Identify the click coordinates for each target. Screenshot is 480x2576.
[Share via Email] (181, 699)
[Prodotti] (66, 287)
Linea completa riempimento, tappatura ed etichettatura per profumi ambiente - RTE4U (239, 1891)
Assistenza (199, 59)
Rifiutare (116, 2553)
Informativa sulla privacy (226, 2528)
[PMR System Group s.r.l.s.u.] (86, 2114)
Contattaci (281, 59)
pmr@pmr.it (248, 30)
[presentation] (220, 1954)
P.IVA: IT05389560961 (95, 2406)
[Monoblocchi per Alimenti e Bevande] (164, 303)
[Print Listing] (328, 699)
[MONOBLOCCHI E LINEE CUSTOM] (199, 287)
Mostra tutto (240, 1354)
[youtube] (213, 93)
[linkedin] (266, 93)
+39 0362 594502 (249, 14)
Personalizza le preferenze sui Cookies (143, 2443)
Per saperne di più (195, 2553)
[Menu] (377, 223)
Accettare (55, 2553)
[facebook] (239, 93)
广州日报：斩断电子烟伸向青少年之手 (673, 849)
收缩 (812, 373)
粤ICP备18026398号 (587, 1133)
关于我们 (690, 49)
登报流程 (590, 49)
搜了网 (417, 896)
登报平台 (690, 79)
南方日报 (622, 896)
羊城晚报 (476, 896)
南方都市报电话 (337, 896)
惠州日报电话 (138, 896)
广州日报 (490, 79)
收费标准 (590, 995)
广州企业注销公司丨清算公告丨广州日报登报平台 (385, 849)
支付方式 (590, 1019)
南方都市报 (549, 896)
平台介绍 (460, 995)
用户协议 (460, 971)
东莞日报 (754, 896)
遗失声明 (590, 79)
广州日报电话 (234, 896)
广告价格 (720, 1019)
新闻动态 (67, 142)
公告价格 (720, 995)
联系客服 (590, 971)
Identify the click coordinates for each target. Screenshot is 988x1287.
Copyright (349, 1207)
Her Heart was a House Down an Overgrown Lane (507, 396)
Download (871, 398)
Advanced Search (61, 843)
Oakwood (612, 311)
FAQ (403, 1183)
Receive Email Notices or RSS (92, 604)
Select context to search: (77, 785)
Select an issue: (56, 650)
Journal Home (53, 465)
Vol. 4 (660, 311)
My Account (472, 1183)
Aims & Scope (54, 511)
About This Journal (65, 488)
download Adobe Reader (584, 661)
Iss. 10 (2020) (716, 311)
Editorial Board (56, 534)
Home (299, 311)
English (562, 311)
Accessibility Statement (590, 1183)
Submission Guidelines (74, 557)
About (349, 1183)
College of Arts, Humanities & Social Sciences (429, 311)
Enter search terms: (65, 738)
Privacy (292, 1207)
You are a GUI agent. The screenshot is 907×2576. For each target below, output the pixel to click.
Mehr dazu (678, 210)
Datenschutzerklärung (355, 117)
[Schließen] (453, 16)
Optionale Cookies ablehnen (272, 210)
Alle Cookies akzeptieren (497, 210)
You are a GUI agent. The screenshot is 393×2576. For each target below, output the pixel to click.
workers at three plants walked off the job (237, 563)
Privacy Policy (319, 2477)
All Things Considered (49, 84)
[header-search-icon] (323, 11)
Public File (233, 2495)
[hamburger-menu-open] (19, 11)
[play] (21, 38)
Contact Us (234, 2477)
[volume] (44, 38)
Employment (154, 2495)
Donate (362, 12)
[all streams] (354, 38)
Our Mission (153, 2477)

□ □ □ □ □

Your goal -> Render every line of the records above as a Markdown table with the columns Row and Record line, numbering the rows in order and leaving out any blank lines.

Answer below ->
| Row | Record line |
|---|---|
| 1 | Identify the click coordinates for each target. Screenshot is 480x2576. |
| 2 | [Share via Email] (181, 699) |
| 3 | [Prodotti] (66, 287) |
| 4 | Linea completa riempimento, tappatura ed etichettatura per profumi ambiente - RTE4U (239, 1891) |
| 5 | Assistenza (199, 59) |
| 6 | Rifiutare (116, 2553) |
| 7 | Informativa sulla privacy (226, 2528) |
| 8 | [PMR System Group s.r.l.s.u.] (86, 2114) |
| 9 | Contattaci (281, 59) |
| 10 | pmr@pmr.it (248, 30) |
| 11 | [presentation] (220, 1954) |
| 12 | P.IVA: IT05389560961 (95, 2406) |
| 13 | [Monoblocchi per Alimenti e Bevande] (164, 303) |
| 14 | [Print Listing] (328, 699) |
| 15 | [MONOBLOCCHI E LINEE CUSTOM] (199, 287) |
| 16 | Mostra tutto (240, 1354) |
| 17 | [youtube] (213, 93) |
| 18 | [linkedin] (266, 93) |
| 19 | +39 0362 594502 (249, 14) |
| 20 | Personalizza le preferenze sui Cookies (143, 2443) |
| 21 | Per saperne di più (195, 2553) |
| 22 | [Menu] (377, 223) |
| 23 | Accettare (55, 2553) |
| 24 | [facebook] (239, 93) |
| 25 | 广州日报：斩断电子烟伸向青少年之手 (673, 849) |
| 26 | 收缩 (812, 373) |
| 27 | 粤ICP备18026398号 (587, 1133) |
| 28 | 关于我们 (690, 49) |
| 29 | 登报流程 (590, 49) |
| 30 | 搜了网 (417, 896) |
| 31 | 登报平台 (690, 79) |
| 32 | 南方日报 (622, 896) |
| 33 | 羊城晚报 (476, 896) |
| 34 | 南方都市报电话 (337, 896) |
| 35 | 惠州日报电话 (138, 896) |
| 36 | 广州日报 (490, 79) |
| 37 | 收费标准 (590, 995) |
| 38 | 广州企业注销公司丨清算公告丨广州日报登报平台 (385, 849) |
| 39 | 支付方式 (590, 1019) |
| 40 | 南方都市报 (549, 896) |
| 41 | 平台介绍 (460, 995) |
| 42 | 用户协议 (460, 971) |
| 43 | 东莞日报 (754, 896) |
| 44 | 遗失声明 (590, 79) |
| 45 | 广州日报电话 (234, 896) |
| 46 | 广告价格 (720, 1019) |
| 47 | 新闻动态 (67, 142) |
| 48 | 公告价格 (720, 995) |
| 49 | 联系客服 (590, 971) |
| 50 | Identify the click coordinates for each target. Screenshot is 988x1287. |
| 51 | Copyright (349, 1207) |
| 52 | Her Heart was a House Down an Overgrown Lane (507, 396) |
| 53 | Download (871, 398) |
| 54 | Advanced Search (61, 843) |
| 55 | Oakwood (612, 311) |
| 56 | FAQ (403, 1183) |
| 57 | Receive Email Notices or RSS (92, 604) |
| 58 | Select context to search: (77, 785) |
| 59 | Select an issue: (56, 650) |
| 60 | Journal Home (53, 465) |
| 61 | Vol. 4 (660, 311) |
| 62 | My Account (472, 1183) |
| 63 | Aims & Scope (54, 511) |
| 64 | About This Journal (65, 488) |
| 65 | download Adobe Reader (584, 661) |
| 66 | Iss. 10 (2020) (716, 311) |
| 67 | Editorial Board (56, 534) |
| 68 | Home (299, 311) |
| 69 | English (562, 311) |
| 70 | Accessibility Statement (590, 1183) |
| 71 | Submission Guidelines (74, 557) |
| 72 | About (349, 1183) |
| 73 | College of Arts, Humanities & Social Sciences (429, 311) |
| 74 | Enter search terms: (65, 738) |
| 75 | Privacy (292, 1207) |
| 76 | You are a GUI agent. The screenshot is 907×2576. For each target below, output the pixel to click. |
| 77 | Mehr dazu (678, 210) |
| 78 | Datenschutzerklärung (355, 117) |
| 79 | [Schließen] (453, 16) |
| 80 | Optionale Cookies ablehnen (272, 210) |
| 81 | Alle Cookies akzeptieren (497, 210) |
| 82 | You are a GUI agent. The screenshot is 393×2576. For each target below, output the pixel to click. |
| 83 | workers at three plants walked off the job (237, 563) |
| 84 | Privacy Policy (319, 2477) |
| 85 | All Things Considered (49, 84) |
| 86 | [header-search-icon] (323, 11) |
| 87 | Public File (233, 2495) |
| 88 | [hamburger-menu-open] (19, 11) |
| 89 | [play] (21, 38) |
| 90 | Contact Us (234, 2477) |
| 91 | [volume] (44, 38) |
| 92 | Employment (154, 2495) |
| 93 | Donate (362, 12) |
| 94 | [all streams] (354, 38) |
| 95 | Our Mission (153, 2477) |